Update \(\lambda\) by stochastic way.
learn_model (save_model_every=0, compute_sparsity_every=0, save_statistic=False, save_top_words_every=0, num_top_words=10, model_folder=None, save_topic_proportions=None)

This used for learning model and to save model, statistics of model.

Parameters:
- save_model_every: int, default: 0. If it is set to 2, it means at iterators: 0, 2, 4, 6, …, model will is save into a file. If setting default, model won’t be saved.
- compute_sparsity_every: int, default: 0. Compute sparsity and store in attribute statistics. The word “every” here means as same as save_model_every
- save_statistic: boolean, default: False. Saving statistics or not. The statistics here is the time of E-step, time of M-step, sparsity of document in corpus
- save_top_words_every: int, default: 0. Used for saving top words of topics (highest probability). Number words displayed is num_top_words parameter.
- num_top_words: int, default: 20. By default, the number of words displayed is 10.
- model_folder: string, default: None. The place which model file, statistics file are saved.
- save_topic_proportions: string, default: None. This used to save topic proportions \(\theta\) of each document in training corpus. The value of it is path of file .h5
Return: the learned model (object of class LdaModel)
infer_new_docs (new_corpus)

This used to do inference for new documents. new_corpus is object Corpus. This method return \(\gamma\)

Example¶

from tmlib.lda import StreamingVB
from tmlib.datasets import DataSet

# data preparation
data = DataSet(data_path='data/ap_train_raw.txt', batch_size=100, passes=5, shuffle_every=2)
# learning and save the model, statistics in folder 'models-streaming-vb'
streaming_vb = StreamingVB(data=data, num_topics=20, alpha=0.2)
model = streaming_vb.learn_model(save_model_every=1, compute_sparsity_every=1, save_statistic=True, save_top_words_every=1, num_top_words=10, model_folder='models-streaming-vb')
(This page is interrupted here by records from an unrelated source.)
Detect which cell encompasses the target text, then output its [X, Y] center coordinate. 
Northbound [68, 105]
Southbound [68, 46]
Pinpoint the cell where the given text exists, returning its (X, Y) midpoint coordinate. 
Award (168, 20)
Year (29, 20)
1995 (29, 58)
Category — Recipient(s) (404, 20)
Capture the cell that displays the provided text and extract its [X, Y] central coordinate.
# inference for new documents
vocab_file = data.vocab_file
# create object ``Corpus`` to store new documents
new_corpus = data.load_new_documents('data/ap_infer_raw.txt', vocab_file=vocab_file)
gamma = streaming_vb.infer_new_docs(new_corpus)

[1]	Blei, A. Y. Ng, and M. I. Jordan, “Latent dirichlet allocation,” Journal of Machine Learning Research, vol. 3, no. 3, pp. 993–1022, 2003.

[2]	Tamara Broderick, Nicholas Boyd, Andre Wibisono, Ashia C Wilson, and Michael Jordan. Streaming variational bayes. In Advances in Neural Information Processing Systems, pages 1727{1735, 2013.